An interview was conducted on 7/25/23 at 1:35 PM with EI # 2 who confirmed there was no MH consult documentation, staff failed to re-assess PI # 1's suicide risk while in the ICU, and failed to ensure the Care Companion Behavioral Observation Flowsheet and the Care Companion Check Sheets were dated.

6. PI # 6 presented to the ED on 7/24/23 at 9:57 PM, cc suicide attempt, took 12 Benadryl.

Review of the ED Nurse Record documentation revealed C-SSRS, high-risk suicide.

Review of the Care Companion Check Sheet documentation dated 7/24/23 1900-0645 (7:00 PM-6:45 AM) revealed on 7/25/23 from 12:30 AM to 1:00 AM and from 2:00 AM to 2:30 AM, EI # 8, Ward Clerk, documented 1:1 observation every 15-minutes.

Review of EI # 8's staff training documentation for 2022 and 2023 revealed no initial and no annual training for 1:1 observation.

Further MR review revealed ED physician orders dated 7/25/23 at 1:55 AM, Adult General Admission, Observation ICU, diagnoses SI/Attempt. Consultation MH, reason Suicide Attempt, other orders Suicide Precautions, 1:1 observation.

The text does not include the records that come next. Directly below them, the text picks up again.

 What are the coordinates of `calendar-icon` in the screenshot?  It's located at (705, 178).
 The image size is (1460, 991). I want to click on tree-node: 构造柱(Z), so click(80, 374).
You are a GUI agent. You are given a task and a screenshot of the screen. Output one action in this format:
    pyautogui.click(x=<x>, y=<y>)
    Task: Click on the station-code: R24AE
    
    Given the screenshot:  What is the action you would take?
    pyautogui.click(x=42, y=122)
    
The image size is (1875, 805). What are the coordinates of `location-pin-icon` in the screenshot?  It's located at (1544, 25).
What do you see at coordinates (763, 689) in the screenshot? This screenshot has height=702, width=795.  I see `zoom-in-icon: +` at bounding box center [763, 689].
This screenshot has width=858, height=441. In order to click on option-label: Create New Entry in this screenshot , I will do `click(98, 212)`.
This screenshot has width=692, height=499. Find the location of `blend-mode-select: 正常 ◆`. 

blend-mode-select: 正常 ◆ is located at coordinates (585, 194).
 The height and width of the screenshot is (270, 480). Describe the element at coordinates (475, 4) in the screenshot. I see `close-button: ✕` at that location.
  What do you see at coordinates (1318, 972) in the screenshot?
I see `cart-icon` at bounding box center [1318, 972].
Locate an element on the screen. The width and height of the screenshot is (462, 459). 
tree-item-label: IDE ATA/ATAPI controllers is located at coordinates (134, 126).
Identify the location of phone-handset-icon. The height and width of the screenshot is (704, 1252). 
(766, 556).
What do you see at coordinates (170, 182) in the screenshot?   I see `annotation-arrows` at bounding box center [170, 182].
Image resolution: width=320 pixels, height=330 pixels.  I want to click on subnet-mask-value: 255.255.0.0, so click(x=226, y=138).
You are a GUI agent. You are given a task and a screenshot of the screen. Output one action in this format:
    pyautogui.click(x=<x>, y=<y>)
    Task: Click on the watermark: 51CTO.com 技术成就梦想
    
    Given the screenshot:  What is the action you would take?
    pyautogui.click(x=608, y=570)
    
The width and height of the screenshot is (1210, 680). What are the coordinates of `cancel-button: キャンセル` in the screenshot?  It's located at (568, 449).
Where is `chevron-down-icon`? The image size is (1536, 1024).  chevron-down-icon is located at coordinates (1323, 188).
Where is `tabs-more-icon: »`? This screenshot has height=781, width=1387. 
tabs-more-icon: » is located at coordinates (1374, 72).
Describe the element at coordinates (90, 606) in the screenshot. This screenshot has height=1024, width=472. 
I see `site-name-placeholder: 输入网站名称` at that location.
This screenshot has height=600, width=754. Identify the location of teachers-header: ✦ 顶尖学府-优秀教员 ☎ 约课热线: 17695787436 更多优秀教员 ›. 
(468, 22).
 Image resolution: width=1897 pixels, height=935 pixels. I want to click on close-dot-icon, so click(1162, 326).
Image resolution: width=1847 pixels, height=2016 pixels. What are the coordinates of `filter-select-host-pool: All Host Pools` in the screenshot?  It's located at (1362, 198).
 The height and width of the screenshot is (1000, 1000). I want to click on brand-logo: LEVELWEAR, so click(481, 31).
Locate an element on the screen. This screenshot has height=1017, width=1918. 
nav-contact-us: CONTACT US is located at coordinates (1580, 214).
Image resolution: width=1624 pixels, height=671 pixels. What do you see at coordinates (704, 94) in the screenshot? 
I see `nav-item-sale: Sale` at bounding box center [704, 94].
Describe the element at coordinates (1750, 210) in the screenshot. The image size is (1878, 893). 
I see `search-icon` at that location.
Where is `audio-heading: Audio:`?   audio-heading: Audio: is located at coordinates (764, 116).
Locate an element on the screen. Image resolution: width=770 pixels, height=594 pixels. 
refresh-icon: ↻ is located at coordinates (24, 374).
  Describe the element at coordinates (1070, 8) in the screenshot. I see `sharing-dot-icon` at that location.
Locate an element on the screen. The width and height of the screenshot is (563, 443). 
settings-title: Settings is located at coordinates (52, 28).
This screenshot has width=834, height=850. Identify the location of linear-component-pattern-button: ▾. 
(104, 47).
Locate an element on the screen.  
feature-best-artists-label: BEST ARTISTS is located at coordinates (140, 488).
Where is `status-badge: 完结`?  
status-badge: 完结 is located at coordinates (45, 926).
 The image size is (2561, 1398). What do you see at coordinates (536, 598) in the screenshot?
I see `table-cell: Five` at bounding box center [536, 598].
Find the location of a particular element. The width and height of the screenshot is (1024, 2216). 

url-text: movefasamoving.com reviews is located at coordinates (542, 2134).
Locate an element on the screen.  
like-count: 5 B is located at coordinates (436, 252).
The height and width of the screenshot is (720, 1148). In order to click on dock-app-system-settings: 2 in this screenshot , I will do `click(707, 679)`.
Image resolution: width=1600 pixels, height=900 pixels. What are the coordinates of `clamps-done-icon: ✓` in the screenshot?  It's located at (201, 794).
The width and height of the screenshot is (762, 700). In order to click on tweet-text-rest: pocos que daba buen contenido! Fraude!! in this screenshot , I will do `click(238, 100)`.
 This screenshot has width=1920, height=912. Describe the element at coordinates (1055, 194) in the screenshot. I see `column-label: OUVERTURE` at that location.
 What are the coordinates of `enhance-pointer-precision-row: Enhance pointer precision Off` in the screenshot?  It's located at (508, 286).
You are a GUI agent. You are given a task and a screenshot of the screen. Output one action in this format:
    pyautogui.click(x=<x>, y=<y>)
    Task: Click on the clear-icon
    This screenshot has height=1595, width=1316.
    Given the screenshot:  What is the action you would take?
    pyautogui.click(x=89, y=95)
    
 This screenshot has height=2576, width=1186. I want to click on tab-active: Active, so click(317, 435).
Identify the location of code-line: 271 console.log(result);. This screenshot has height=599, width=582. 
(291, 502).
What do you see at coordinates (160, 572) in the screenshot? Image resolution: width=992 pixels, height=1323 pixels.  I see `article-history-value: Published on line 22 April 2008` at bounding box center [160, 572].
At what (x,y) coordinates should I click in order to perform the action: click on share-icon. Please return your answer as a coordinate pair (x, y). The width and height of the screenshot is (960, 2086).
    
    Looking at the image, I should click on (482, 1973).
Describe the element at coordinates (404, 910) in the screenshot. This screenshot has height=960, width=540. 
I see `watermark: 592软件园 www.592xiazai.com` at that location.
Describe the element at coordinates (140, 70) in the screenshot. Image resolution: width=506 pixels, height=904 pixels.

Further record review revealed PI # 6 was transferred to ICU on 7/25/23 at 2:32 AM. There was no suicide risk re-assessment performed during the ICU stay from 2:32 AM until discharge on 7/25/23 at 5:10 PM.

In an interview conducted on 7/25/23 at 2:31 PM, EI # 2 confirmed staff failed to re-assess PI # 6's suicide risk after ICU admit, and there was no documentation EI # 8 was trained to provide 1:1 observation for patients at high-risk for suicide.